Su vivienda, ubicada en la calle Natali #411, entre Sauce y Circuito Las Palmas, se ha convertido en un refugio de dolor y miseria. De acuerdo con testimonios de habitantes del lugar, Don Isaías vive rodeado de basura, sin luz ni agua, y con heridas en el cuerpo producto del abandono y la falta de atención médica.

Durante años fue un hombre trabajador y entregado. Cuidó a las hijas de su esposa como si fueran suyas, las llevó a la escuela y les dio techo y alimento.
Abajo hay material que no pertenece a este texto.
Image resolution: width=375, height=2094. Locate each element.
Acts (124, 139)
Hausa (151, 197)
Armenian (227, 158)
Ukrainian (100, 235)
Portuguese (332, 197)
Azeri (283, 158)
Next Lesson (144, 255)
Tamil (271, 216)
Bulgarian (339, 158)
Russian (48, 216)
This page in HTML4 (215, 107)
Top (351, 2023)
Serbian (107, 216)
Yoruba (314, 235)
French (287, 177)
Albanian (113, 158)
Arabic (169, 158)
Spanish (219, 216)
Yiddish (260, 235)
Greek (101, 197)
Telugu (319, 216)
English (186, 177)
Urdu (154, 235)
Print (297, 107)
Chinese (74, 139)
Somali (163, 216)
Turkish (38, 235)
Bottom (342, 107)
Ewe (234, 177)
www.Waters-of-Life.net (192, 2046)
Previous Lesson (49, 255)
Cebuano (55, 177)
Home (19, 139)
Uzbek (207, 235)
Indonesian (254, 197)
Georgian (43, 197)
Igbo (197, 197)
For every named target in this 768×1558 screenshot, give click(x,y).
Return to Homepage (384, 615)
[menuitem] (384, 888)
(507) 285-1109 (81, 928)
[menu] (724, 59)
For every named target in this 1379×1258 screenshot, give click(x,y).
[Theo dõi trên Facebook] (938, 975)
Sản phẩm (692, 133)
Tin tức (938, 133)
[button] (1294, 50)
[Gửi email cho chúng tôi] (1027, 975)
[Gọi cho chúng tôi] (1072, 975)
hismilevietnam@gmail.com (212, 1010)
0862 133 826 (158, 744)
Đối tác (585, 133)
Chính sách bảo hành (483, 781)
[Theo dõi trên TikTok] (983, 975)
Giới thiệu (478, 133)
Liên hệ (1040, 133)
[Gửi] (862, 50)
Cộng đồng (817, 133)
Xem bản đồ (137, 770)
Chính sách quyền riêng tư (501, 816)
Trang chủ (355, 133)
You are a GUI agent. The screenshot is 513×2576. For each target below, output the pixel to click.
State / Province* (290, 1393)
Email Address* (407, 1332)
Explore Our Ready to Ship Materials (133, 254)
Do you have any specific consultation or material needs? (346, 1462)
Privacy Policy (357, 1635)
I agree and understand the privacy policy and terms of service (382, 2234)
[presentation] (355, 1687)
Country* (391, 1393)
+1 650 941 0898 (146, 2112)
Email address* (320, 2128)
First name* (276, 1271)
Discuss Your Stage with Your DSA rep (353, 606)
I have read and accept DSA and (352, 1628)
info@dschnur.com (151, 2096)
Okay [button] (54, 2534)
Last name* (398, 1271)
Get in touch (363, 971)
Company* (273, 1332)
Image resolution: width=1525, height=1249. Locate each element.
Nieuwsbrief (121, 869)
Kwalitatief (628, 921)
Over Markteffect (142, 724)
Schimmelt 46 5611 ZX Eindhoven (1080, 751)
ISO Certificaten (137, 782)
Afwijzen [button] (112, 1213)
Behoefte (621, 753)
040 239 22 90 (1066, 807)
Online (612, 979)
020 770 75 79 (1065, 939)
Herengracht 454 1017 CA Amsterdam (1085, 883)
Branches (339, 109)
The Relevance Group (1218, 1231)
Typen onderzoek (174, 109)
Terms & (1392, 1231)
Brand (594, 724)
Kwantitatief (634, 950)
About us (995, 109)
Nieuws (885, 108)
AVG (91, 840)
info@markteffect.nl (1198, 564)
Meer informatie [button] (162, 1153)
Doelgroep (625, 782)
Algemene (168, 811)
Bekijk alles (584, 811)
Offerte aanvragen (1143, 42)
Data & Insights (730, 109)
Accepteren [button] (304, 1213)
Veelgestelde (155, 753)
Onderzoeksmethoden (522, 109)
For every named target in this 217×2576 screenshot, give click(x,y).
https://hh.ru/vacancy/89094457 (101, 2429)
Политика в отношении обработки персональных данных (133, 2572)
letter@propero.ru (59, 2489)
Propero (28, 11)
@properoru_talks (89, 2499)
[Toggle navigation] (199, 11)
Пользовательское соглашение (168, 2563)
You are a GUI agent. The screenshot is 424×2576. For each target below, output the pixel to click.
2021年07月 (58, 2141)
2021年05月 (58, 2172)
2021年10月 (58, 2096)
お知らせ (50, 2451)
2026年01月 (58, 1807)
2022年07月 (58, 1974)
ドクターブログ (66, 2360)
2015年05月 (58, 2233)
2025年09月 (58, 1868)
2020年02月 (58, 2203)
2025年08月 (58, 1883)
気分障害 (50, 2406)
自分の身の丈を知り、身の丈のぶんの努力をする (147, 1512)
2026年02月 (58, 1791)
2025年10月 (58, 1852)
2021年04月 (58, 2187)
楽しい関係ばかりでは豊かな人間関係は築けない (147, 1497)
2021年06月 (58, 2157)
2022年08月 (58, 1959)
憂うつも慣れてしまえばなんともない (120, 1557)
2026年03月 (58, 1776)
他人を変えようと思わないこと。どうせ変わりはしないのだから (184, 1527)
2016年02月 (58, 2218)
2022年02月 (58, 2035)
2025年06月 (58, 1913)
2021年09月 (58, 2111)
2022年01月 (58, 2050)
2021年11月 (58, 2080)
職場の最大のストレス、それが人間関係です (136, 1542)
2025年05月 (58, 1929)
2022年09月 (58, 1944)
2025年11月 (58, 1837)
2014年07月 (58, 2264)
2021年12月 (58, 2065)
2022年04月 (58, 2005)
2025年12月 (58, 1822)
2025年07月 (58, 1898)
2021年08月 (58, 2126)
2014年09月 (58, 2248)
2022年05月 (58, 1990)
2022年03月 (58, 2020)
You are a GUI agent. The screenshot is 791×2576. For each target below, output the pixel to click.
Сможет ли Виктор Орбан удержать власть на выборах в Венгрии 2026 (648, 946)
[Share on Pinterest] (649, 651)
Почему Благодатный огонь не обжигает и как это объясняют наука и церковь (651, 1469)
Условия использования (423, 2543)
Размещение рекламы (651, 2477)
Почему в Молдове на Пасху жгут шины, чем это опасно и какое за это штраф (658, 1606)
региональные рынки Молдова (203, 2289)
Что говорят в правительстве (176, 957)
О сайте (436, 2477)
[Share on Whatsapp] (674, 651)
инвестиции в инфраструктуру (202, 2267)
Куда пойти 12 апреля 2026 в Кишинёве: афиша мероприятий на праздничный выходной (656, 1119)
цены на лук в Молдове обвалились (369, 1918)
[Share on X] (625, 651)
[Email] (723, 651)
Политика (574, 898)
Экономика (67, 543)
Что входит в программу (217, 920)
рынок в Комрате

Sin embargo, la vida le cambió drásticamente cuando la diabetes le arrebató la vista y posteriormente ambas piernas.
Tras la enfermedad, perdió su empleo, su esposa y, finalmente, el apoyo de sus hijastras, quienes —según relatan los vecinos— lo abandonaron hace un mes, llevándose lo poco que poseía.
Desde entonces, sobrevive gracias a la solidaridad de la comunidad, que le pasa alimentos por la ventana para evitar que muera de hambre.
Pese a las denuncias y llamados de apoyo, ninguna autoridad municipal o estatal ha acudido al sitio para brindarle atención o trasladarlo a un albergue.
Mientras tanto, Don Isaías se apaga lentamente, entre el dolor, la oscuridad y el olvido, aferrado a la esperanza de que alguien escuche su súplica y le tienda una mano para sobrevivir.